Марр возражал традиционным представлениям о постепенном распаде праязыков на отдельные, но генетически родственные языки. Он утверждал, что языки, напротив, развиваются от многих к одному. Возникая независимо друг от друга, языки развивались разными темпами, но всегда проходили одни и те же стадии – их определяли закономерности социально-экономического развития. Так Марр снабдил свое учение необходимым марксистским фундаментом, объявив язык «сложнейшей и содержательнейшей категорией надстройки» [Марр 1936а: 452]. Во второй половине 1920‐х эти тезисы позволили Марру провозглашать:

Будущий единый всемирный язык будет языком новой системы, особой, доселе не существовавшей […] Таким языком, естественно, не может быть ни один из самых распространенных живых языков мира [Марр 1936б: 25].

Если […] революция не сон, то не может быть речи ни о какой паллиативной реформе ни языка, ни грамматики, ни, следовательно, письма или орфографии. Не реформа, а коренная перестройка, а сдвиг всего этого надстроечного мира […] на новую ступень развития человеческой речи […] и созидания нового языка [Марр 1936в: 370–371].

Причем на XVI съезде ВКП(б) 1930 года Сталин говорил о грядущем едином языке так, будто бы пересказывал эти заявления Марра [Сталин 1951а: 5].

Но в 1950 году ситуация изменилась, и Сталин выступил в «Правде» с безоговорочным разгромом марризма. О причинах, как и обо всем разжаловании яфетидологии, подробно см. [Алпатов 2004: 173–189]. Но тут важнее идеологические следствия, отмеченные Алексеем Юрчаком:

Из сталинской критики теории Марра и других «вульгарно-марксистских» моделей языка следовало два неожиданных вывода. С одной стороны, поскольку язык не является частью надстройки, он не может автоматически меняться революционными скачками, как обещал Марр.
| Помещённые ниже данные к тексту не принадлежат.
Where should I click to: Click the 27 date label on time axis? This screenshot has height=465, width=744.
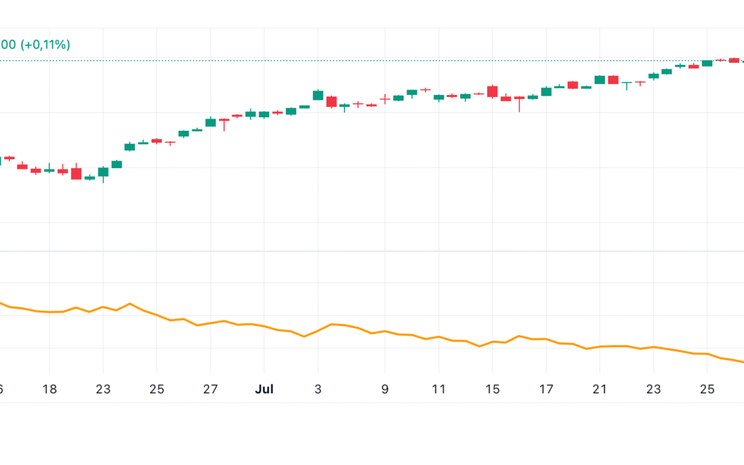[x=211, y=389]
С другой стороны, поскольку язык не является средством производства (базисом), манипулирование языком в политических целях не способно напрямую привести к возникновению коммунистического сознания, как надеялись футуристы и поэтический авангард [Юрчак 2014: 105].

Действительно, статьи Сталина и эхом отозвавшихся языковедов [Александров 1951; Несмеянов 1951] развенчивали не только специально-лингвистические положения марризма, но и мысль о том, что язык – это «содержательнейшая категория надстройки» и, следовательно, ее структурообразующее начало. Вероятно, этот тезис Марра как раз и был одной из наиболее влиятельных и в то же время неявных манифестаций текстоцентризма. Ее опровержение и отделение языка как от базиса, так и от надстройки выводило языкознание из сферы общественных наук.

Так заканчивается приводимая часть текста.